At the University of Pennsylvania, Professor Robert Ghrist, a mathematician, is engaged in an intriguing "intellectual showdown" with an AI model named GPT-o1-mini. While striving to derive a more complex generalization of the bottleneck duality theorem, Professor Ghrist experienced countless cycles of optimism and frustration.
Ghrist had previously attempted to use several renowned AI models, including GPT-4, Claude-3.5, and Gemini-1.5-Pro. Although these models could make some hypotheses and provide evidence, they often "crashed" due to subtle errors, which was quite disheartening for Ghrist. Ultimately, he partnered with OpenAI's GPT-o1-mini model and achieved a breakthrough. This model not only analyzed a flawed proof, identified the error, but also generated a "new and ingenious correct proof" in just 43 seconds, which was even more elegant than the human version.
Image source note: The image was generated by AI, and the image authorization service provider is Midjourney
GPT-o1-mini excels in logical tasks, employing chained thinking technology. Although it surpasses traditional language models in logical and planning benchmarks, there is still a possibility of errors. Ghrist's summary of this experience is: "The result is right on the border of whether large language models (LLM) can prove." He explained that identifying the failure modes of the model was key to this experiment.

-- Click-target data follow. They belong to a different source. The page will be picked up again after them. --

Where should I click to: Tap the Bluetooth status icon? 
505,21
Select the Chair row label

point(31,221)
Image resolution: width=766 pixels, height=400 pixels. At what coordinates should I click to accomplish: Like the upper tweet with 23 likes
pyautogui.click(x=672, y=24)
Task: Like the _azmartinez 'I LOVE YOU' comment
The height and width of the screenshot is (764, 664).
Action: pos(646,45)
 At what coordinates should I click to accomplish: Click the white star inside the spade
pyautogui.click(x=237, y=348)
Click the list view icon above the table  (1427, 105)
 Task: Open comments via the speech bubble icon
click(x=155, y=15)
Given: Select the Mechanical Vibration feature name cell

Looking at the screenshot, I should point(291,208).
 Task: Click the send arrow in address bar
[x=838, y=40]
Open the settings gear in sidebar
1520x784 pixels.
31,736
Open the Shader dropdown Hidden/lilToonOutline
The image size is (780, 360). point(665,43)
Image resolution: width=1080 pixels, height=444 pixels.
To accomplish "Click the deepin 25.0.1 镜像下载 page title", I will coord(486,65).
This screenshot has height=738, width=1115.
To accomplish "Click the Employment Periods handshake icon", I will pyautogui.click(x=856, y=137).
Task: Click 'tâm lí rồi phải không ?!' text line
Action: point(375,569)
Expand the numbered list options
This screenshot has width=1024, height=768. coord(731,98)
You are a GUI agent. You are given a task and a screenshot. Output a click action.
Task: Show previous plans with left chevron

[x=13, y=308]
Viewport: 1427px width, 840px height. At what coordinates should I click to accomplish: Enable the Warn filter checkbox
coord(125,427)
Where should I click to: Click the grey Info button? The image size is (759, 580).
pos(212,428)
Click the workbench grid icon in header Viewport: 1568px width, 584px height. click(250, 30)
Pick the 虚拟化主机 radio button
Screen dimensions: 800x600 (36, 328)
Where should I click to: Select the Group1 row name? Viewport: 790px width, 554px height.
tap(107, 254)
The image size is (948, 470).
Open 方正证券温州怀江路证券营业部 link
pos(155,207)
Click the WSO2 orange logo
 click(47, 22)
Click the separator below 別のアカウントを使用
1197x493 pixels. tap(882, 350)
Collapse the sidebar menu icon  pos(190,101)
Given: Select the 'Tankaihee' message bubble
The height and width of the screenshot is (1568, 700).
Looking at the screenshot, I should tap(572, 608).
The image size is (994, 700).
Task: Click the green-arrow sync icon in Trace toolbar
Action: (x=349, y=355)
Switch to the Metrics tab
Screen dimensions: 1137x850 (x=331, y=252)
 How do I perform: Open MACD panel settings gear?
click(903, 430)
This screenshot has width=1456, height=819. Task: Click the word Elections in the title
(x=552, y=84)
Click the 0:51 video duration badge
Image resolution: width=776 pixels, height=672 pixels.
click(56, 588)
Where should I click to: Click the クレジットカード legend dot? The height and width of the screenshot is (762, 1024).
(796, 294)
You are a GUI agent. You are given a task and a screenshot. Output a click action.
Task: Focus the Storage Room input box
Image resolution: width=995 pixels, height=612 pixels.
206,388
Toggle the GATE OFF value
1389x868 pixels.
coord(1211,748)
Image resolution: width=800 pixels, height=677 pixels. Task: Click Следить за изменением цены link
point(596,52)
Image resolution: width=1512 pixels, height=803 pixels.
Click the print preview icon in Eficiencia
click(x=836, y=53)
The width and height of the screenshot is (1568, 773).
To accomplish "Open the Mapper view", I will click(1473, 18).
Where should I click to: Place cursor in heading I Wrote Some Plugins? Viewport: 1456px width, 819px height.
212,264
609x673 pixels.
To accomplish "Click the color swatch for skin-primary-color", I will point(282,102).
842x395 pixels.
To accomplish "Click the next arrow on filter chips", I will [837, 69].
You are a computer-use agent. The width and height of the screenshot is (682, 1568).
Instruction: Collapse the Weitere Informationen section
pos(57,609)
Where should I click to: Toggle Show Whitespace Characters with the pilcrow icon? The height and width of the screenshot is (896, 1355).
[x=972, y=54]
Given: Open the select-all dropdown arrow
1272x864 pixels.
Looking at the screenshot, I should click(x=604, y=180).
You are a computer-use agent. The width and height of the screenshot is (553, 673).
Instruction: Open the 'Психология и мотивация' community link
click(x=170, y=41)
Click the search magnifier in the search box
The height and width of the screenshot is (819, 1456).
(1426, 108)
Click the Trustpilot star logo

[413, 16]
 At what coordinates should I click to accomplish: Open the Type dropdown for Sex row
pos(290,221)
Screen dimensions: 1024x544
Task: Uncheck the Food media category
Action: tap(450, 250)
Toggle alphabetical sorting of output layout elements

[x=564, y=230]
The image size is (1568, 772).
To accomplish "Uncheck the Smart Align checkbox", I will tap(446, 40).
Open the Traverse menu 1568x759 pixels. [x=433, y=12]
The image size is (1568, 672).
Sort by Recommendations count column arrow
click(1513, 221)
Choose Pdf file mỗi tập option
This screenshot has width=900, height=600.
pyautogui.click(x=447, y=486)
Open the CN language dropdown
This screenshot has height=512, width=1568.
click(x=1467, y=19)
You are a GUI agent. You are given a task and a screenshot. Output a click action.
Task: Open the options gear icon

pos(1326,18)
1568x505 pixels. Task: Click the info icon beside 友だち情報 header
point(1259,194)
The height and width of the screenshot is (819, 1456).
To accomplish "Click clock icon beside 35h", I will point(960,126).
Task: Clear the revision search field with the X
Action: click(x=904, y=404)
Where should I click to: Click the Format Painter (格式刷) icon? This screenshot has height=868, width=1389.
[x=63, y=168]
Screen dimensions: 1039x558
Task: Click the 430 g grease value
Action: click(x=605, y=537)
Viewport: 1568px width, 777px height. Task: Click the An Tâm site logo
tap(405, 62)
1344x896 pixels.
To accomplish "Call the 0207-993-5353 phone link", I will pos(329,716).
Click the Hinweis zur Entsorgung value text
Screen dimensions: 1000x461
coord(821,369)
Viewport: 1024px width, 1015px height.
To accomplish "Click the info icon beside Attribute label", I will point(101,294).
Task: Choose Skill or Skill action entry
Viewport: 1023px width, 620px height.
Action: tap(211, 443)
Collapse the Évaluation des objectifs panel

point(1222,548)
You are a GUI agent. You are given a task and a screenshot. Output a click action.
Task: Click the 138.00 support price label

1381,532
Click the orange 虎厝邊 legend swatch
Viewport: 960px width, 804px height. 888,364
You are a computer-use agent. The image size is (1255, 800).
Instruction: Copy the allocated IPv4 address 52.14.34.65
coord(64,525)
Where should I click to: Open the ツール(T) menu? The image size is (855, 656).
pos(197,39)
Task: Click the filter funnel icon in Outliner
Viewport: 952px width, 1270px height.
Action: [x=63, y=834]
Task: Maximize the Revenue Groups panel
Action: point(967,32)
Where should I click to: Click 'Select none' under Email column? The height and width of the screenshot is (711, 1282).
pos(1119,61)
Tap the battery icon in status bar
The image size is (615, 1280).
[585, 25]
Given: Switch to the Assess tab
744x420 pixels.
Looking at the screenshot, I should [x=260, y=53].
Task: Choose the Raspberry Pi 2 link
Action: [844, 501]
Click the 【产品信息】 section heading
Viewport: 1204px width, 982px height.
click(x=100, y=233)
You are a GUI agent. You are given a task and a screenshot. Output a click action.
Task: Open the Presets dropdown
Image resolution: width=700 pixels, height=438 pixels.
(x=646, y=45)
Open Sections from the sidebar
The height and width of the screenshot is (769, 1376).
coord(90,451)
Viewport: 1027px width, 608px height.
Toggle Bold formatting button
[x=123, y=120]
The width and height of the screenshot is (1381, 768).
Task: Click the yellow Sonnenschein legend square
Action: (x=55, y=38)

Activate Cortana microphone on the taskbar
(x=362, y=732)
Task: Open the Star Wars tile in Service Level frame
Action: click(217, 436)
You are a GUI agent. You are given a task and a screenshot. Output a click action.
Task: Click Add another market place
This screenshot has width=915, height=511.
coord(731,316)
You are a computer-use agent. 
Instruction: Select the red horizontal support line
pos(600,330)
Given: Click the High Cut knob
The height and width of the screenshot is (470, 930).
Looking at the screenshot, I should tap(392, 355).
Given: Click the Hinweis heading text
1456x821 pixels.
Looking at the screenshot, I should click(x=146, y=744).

Despite the success, Ghrist also admitted that using AI is not necessarily faster than doing it all by himself. He even stated that relying on these models, the final paper turned out even better. His paper also included an appendix detailing the role of the AI model in the achievement.
However, things do not always go smoothly. Shortly after the paper was published, another mathematician, Sridhar Ramesh, pointed out on social media that the proof could actually be easily accomplished using a theorem by Birkhoff, which came as a surprise to Ghrist. He humorously acknowledged: "Humans win..." This collaboration with AI, while yielding results, also made him realize that sometimes human wisdom is the most effective solution.